– histoire de la TV – fin – C.Nick 1

Christophe Nick et son documentaire 1:

«Le temps de cerveau disponible»


Christophe Nick est auteur, producteur et parfois réalisateur de documentaires d’enquêtes sur la société contemporaine et l’histoire contemporaine.

Fin des années 1970, il est journaliste et débute dans la presse écrite «alternative»: «Rock&Folk»,  où il était critique de rock lorsqu’un nouveau son déferlait sur l’Europe.

En venant de Londres, il est entré au magazine «Actuel», un mensuel de grands reportages et de cultures, qui lui permettait de partir aux quatre coins du monde, de vivre des expériences fortes et les retransmettre à la première personne, dans une quarantaine de feuillets.

Milieu des années 1990, le journal s’est arrêté et C.Nick s’est trouvé plus à l’aise à écrire des livres.

Il s’est mis à travailler avec Pierre Péan, un des grands enquêteurs français avec qui il a fait une grande enquête sur TF1. L’ambition était d’essayer de comprendre le rôle du média dominant dans la société française et pourquoi cela fonctionnait.

Début des années 2000, il s’est intéressé à l’image en soi, au documentaire.

Documentaires d’enquêtes au départ, puis de société. Il s’est immergé durant trois ans dans une petite ville au nord de Paris afin d’essayer de comprendre les mécanismes de violences. C’est à ce moment qu’il a commencé à faire des séries comme: «90 minutes» et «Chroniques de la violence ordinaire».

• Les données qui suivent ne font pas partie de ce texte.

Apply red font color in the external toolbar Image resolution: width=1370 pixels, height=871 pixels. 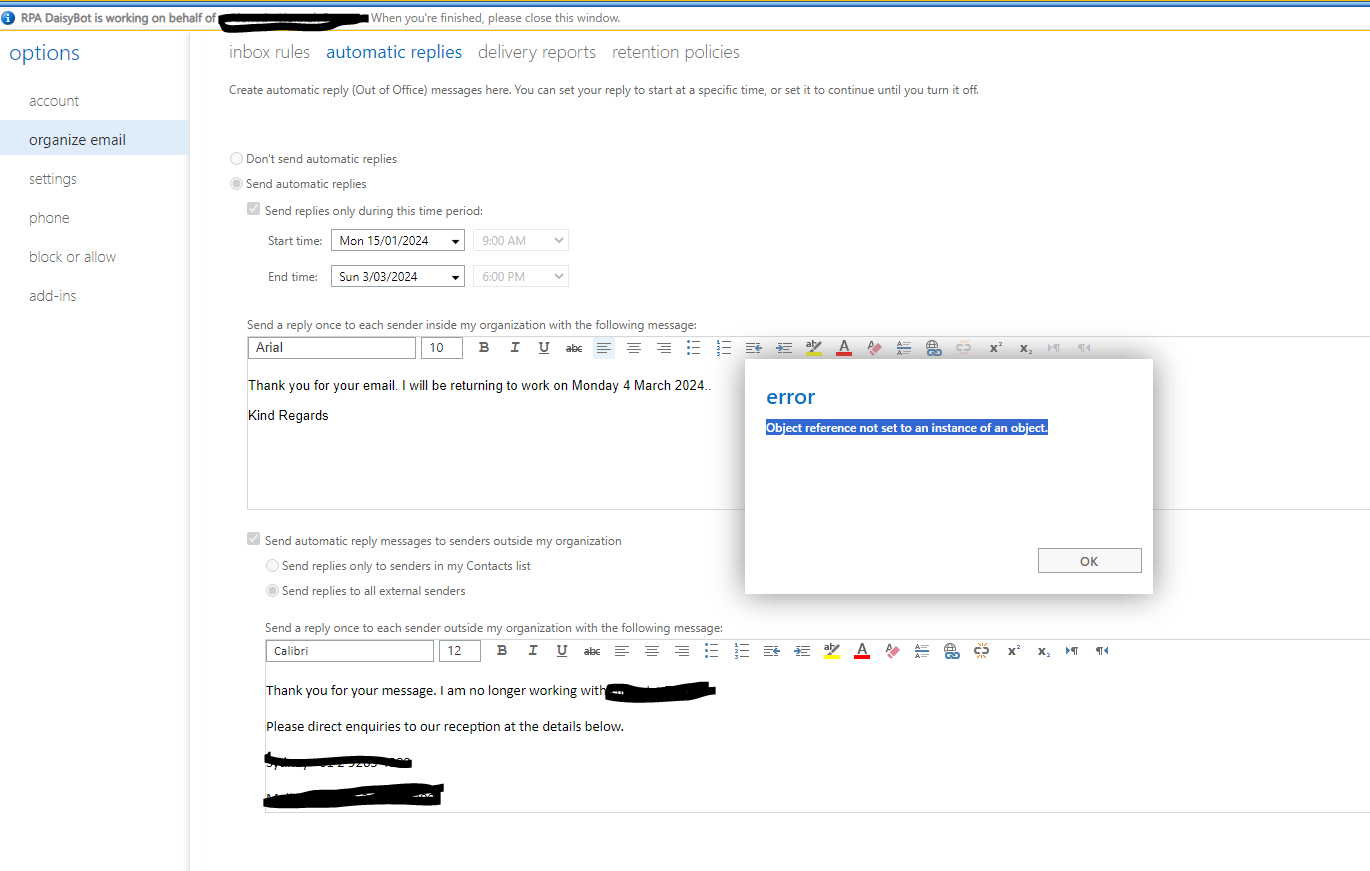[x=861, y=650]
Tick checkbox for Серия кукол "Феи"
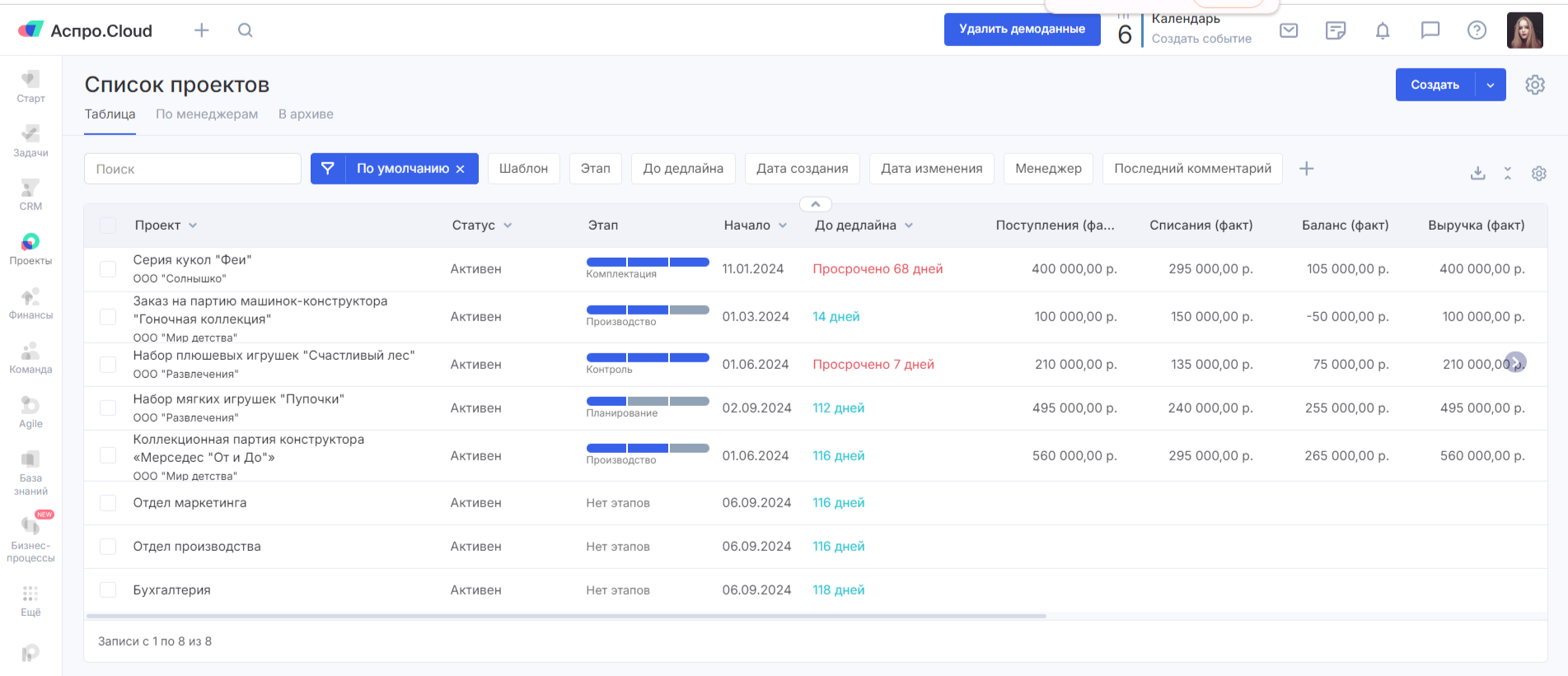Image resolution: width=1568 pixels, height=676 pixels. tap(108, 269)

Il a également tourné «Ecoles en France», pour essayer de comprendre quel type de pédagogie pouvait mobiliser des enfants d’aujourd’hui pour les faire sortir de l’échec.

Puis C.Nick et P. Péhan ont fait une série qui s’appelle: «La mise à mort du travail», un 3ème volet des violences urbaines, l’école et le travail.

En 2008, il filme aussi une série d’histoire, «La résistance», qui lui a donné l’occasion de, non plus parler de la 2ème guerre mondiale en terme de collaboration, mais au contraire, des gens qui ont essayé de lutter contre le nazisme.

Passer des mécanismes de résistance à ceux de soumission, il y avait quelque chose de logique et faire ce travail qui s’appelle «Le jeu de la mort» et «Le temps de cerveau disponible» était un peu un point d’orgue de toute une réflexion qu’il se faisait depuis quinze ans: essayer de comprendre les mécanismes de violences, les modifications sociologiques et le rôle des médias.

Au début du documentaire, on voit des téléspectateurs regardant quelque chose. On les voit regarder et on les voit également agir tout en entendant, dans le fond, des propos d’un journaliste, un ancien spécialiste de l’histoire du cinéma qui interviewait les vedettes et réfléchissait sur les fonctions de l’image.